Le vendeur doit remettre à l’acheteur l’objet vendu, c’est-à-dire lui en transférer la propriété et la possession. L’objet doit être livré dans l’état où il était au moment de la vente, avec tous les fruits qu’il a pu produire depuis le moment de la convention. Si la convention a déterminé le temps, le lieu et la manière de la livraison, il faut s’y conformer ; sinon, se conformer aux coutumes reçues ou aux prescriptions de la loi civile. De plus, le vendeur doit veiller à la conservation de la chose vendue jusqu’au moment où l’acheteur doit en prendre livraison : tout dommage survenu par sa faute l’oblige à réparation.

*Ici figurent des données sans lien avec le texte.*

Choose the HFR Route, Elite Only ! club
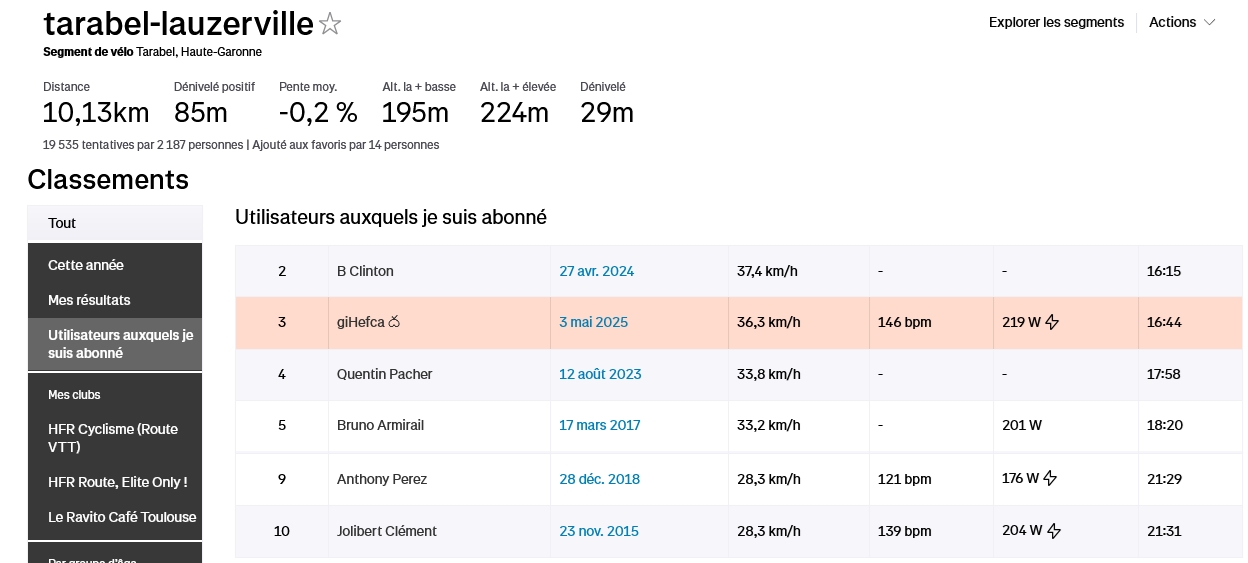 [x=118, y=482]
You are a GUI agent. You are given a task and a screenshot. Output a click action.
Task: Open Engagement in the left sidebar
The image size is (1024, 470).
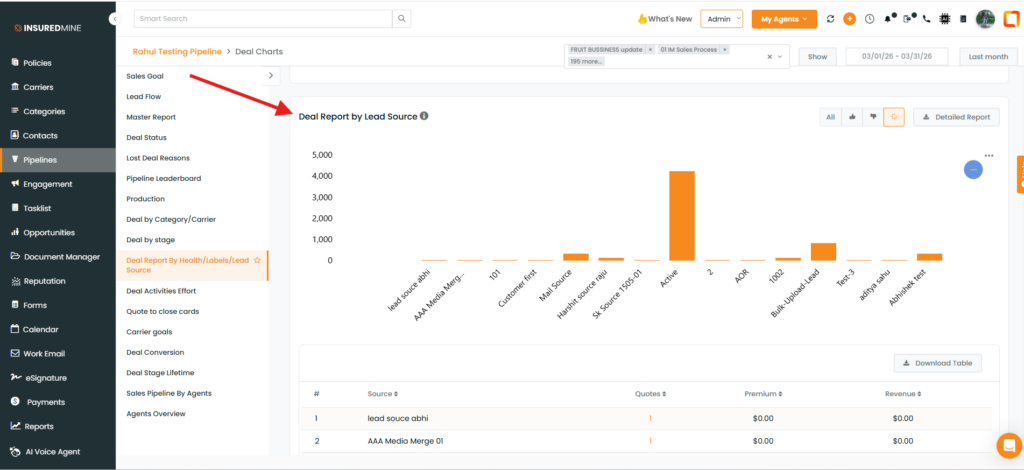pos(47,184)
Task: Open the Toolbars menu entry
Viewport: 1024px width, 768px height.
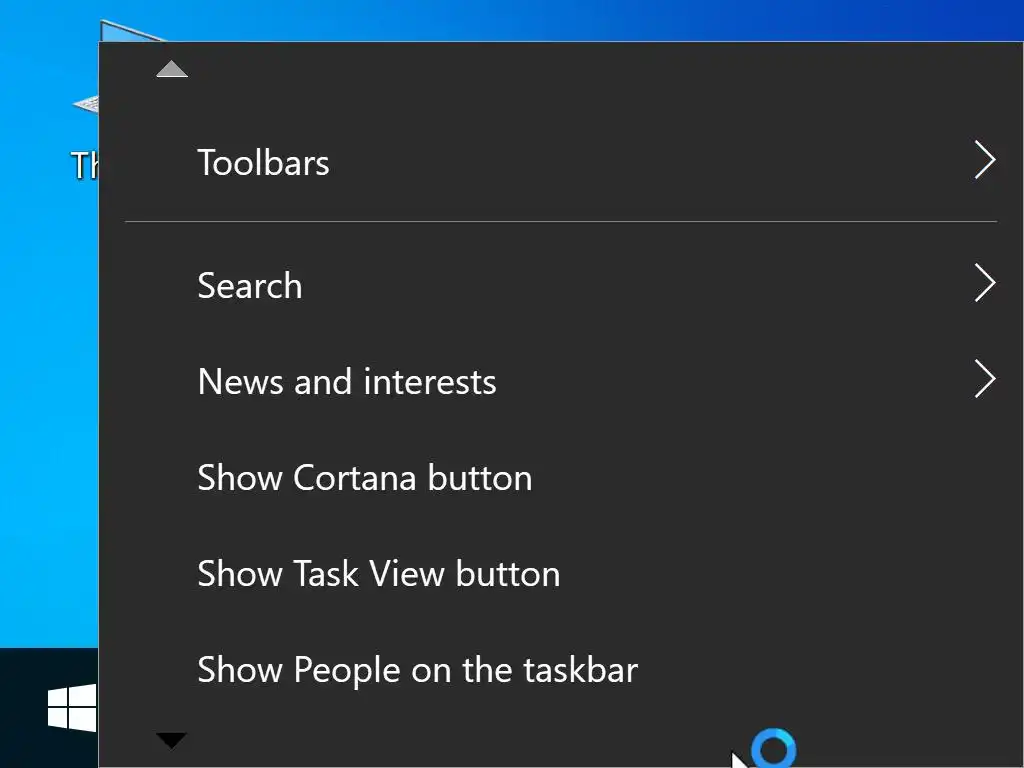Action: click(263, 162)

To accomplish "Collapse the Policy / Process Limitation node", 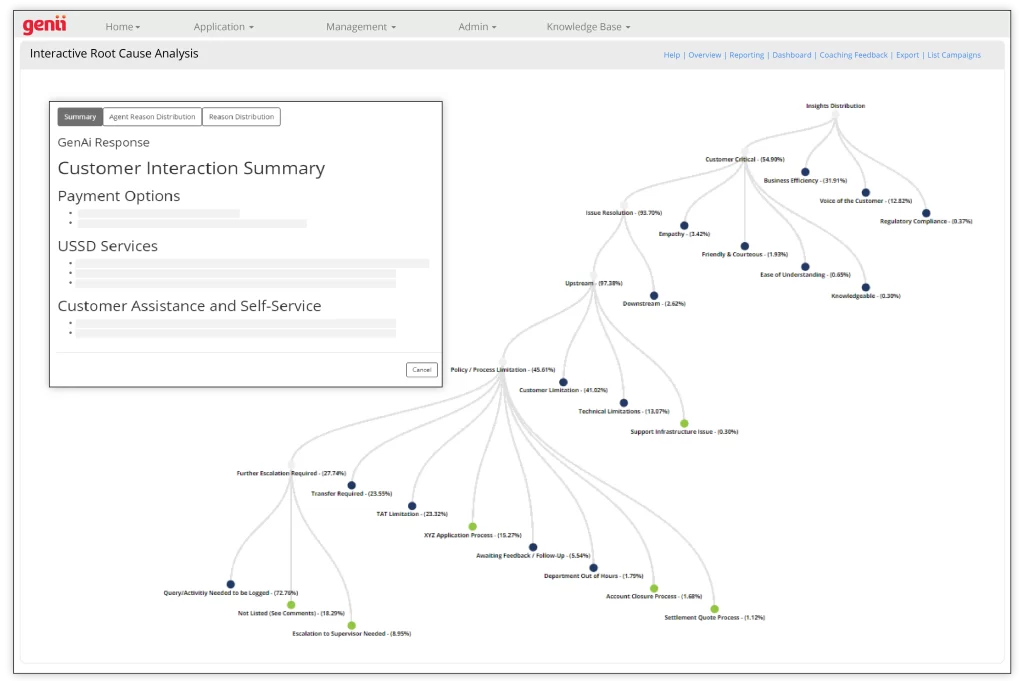I will point(502,363).
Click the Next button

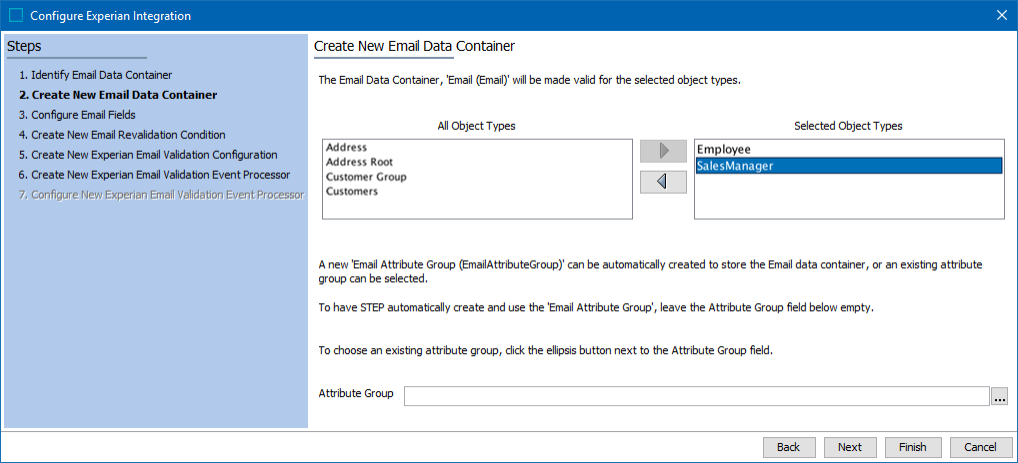(850, 447)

Le code civil français règle minutieusement ce devoir dans ses articles 1604-1624. Voici les principaux articles.

Art. 1609 : La délivrance doit se faire au lieu où était, au temps de la vente, la chose qui en fait l’objet, s’il n’en a été autrement convenu.

Art. 1610 : Si le vendeur manque à faire la délivrance dans le temps convenu entre les parties, l’acquéreur pourra, à son choix, demander la résolution de la vente, ou sa mise en possession, si le retard ne vient que du fait du vendeur.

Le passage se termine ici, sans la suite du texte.